Task to complete => What is wanted is an exact copy of the lines from the top of the listing through the line containing "نظرات کاربران (210, 906)".

Exercise materials =>
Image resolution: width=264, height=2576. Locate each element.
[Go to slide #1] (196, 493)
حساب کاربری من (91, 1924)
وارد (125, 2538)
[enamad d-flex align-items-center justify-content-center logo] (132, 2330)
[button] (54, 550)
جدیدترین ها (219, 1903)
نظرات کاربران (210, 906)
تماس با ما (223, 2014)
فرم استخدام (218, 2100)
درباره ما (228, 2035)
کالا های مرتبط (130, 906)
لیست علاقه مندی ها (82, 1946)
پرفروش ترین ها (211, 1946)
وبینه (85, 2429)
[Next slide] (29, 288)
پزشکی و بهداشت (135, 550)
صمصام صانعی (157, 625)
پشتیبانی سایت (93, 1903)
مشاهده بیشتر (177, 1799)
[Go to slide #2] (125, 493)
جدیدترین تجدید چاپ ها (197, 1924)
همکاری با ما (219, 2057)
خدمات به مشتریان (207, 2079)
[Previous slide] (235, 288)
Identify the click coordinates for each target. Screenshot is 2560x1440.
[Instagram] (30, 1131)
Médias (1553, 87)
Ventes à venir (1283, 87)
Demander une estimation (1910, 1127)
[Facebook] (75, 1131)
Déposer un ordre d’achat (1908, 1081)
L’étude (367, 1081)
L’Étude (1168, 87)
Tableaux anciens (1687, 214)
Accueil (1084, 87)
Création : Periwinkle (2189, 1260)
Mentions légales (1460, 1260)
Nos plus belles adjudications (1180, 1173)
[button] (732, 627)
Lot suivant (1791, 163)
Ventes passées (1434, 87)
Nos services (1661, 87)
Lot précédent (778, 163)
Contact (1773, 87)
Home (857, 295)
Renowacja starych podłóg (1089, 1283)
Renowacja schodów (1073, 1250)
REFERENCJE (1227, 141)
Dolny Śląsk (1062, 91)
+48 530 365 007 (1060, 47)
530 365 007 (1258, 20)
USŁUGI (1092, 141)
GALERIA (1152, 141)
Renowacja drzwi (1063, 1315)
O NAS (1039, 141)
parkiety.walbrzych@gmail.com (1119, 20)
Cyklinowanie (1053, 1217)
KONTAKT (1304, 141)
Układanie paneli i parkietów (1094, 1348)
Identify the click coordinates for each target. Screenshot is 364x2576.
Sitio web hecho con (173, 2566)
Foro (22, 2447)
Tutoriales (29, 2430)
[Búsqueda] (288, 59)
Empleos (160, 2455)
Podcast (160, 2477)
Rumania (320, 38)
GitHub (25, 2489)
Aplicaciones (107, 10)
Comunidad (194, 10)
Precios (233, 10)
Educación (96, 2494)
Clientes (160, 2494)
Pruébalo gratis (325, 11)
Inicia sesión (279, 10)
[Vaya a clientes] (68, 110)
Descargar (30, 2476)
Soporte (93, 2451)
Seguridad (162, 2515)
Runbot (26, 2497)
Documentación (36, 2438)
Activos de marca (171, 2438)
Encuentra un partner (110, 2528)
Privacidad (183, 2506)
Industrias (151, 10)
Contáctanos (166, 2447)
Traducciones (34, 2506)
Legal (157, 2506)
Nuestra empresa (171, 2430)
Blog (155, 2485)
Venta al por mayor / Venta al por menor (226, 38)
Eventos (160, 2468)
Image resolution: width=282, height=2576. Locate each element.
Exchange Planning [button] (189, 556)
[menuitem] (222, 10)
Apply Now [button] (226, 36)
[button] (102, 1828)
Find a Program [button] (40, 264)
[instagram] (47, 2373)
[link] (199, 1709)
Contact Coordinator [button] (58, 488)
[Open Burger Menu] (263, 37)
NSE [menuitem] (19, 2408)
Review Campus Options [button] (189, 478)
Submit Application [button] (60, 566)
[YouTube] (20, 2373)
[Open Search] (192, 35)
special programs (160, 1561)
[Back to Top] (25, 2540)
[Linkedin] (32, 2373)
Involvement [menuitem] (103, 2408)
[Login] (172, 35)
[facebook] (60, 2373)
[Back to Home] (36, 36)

Finished exercise =>
Image resolution: width=264, height=2576. Locate each element.
[Go to slide #1] (196, 493)
حساب کاربری من (91, 1924)
وارد (125, 2538)
[enamad d-flex align-items-center justify-content-center logo] (132, 2330)
[button] (54, 550)
جدیدترین ها (219, 1903)
نظرات کاربران (210, 906)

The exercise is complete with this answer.